When: Monday, November 20, 2023, 6:00 PM - 8:00 PMWhere: Montagu Lecture Theatre, Graduate Centre (GC601), Queen Mary University of London, Mile End Road London E1 4NS, Mile End
Alessandro Iandolo, Arrested Development: The Soviet Union in Ghana, Guinea, and Mali, 1955-1968 (Cornell UP, 2022)
Arrested Development examines the USSR's involvement in West Africa during the 1950s and 1960s as aid donor, trade partner, and political inspiration for the first post-independence governments in Ghana, Guinea, and Mali.
Buoyed by solid economic performance in the 1950s, the USSR opened itself up to the world and launched a series of programs aimed at supporting the search for economic development in newly independent countries in Africa and Asia. These countries, emerging from decades of colonial domination, looked at the USSR as an example to strengthen political and economic independence. Based on extensive research in Russian and West African archives, Alessandro Iandolo explores the ideas that guided Soviet engagement in West Africa, investigates the projects that the USSR sponsored "on the ground," and analyzes their implementation and legacy.

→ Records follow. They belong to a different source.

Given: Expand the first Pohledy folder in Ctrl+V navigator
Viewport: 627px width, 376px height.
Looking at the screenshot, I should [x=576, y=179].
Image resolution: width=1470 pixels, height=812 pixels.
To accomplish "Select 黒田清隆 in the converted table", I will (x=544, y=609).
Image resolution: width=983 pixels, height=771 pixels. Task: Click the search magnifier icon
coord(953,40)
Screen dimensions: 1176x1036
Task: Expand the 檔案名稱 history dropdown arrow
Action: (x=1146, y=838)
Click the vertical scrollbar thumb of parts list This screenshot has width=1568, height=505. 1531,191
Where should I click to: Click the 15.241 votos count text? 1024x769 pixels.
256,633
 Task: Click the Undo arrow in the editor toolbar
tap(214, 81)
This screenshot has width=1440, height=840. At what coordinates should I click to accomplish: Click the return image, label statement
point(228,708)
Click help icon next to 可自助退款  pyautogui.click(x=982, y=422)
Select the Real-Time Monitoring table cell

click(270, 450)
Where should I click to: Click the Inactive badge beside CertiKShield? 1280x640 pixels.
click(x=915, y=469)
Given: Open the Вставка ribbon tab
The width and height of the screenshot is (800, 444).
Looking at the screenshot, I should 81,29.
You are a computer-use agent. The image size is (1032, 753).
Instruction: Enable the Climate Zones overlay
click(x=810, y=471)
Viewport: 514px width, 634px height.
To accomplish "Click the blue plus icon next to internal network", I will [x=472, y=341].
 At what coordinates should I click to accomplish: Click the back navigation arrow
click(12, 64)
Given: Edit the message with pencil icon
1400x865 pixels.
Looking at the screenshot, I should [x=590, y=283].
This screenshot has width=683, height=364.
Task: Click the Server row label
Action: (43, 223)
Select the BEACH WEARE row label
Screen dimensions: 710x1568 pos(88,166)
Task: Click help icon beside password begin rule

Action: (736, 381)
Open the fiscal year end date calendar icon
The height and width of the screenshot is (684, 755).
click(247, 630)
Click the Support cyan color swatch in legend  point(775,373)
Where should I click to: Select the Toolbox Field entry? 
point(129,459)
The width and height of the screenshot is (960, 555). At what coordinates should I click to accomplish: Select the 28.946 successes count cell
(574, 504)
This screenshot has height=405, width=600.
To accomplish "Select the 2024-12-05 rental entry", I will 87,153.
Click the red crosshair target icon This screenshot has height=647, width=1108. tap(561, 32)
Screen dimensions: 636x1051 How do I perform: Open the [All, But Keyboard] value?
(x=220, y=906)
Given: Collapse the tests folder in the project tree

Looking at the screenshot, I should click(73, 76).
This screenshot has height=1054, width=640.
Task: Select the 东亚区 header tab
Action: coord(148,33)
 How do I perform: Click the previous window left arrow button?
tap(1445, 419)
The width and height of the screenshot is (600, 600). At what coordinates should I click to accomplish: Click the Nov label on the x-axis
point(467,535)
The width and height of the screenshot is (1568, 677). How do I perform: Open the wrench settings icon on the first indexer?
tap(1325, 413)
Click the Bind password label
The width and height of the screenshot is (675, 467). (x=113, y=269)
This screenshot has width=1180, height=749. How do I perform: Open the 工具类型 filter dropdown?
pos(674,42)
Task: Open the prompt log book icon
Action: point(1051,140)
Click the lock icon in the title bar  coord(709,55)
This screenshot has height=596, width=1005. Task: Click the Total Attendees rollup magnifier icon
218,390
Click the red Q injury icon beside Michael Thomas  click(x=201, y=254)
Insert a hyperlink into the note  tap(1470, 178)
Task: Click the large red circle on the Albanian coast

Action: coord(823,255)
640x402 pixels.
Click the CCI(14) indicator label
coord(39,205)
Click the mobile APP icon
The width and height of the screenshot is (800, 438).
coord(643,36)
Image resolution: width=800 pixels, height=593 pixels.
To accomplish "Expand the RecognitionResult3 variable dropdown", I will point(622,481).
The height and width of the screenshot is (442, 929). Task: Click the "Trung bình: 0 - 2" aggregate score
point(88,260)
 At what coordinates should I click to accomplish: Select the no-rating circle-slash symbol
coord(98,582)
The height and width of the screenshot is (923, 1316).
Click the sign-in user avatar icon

The Soviet specialists who worked in Ghana, Guinea, and Mali collaborated with West African colleagues in drawing ambitious development plans, supervised the construction of new transport infrastructure, organized collective farms and fishing cooperatives, conducted geological surveys and mineral prospecting, set up banking systems, managed international trade, and staffed repairs workshops and ministerial bureaucracies alike. The exchanges and clashes born out of the encounter between Soviet and West African ideas, ambitions, and hopes about development reveal the USSR as a central actor in the history of economic development in the twentieth century.
Alessandro Iandolo is Lecturer in Soviet/Post-Soviet History in the School of Slavonic and East European Studies, UCL. He is interested in the USSR's economic, intellectual, and political interactions with external ideas, states, and people.
His first book, Arrested Development, won the W. Bruce Lincoln prize for the best first monograph in Russian history, and the Marshall D. Shulman prize for the best monograph on the international relations of the USSR from the Association for Slavic, East European and Eurasian Studies.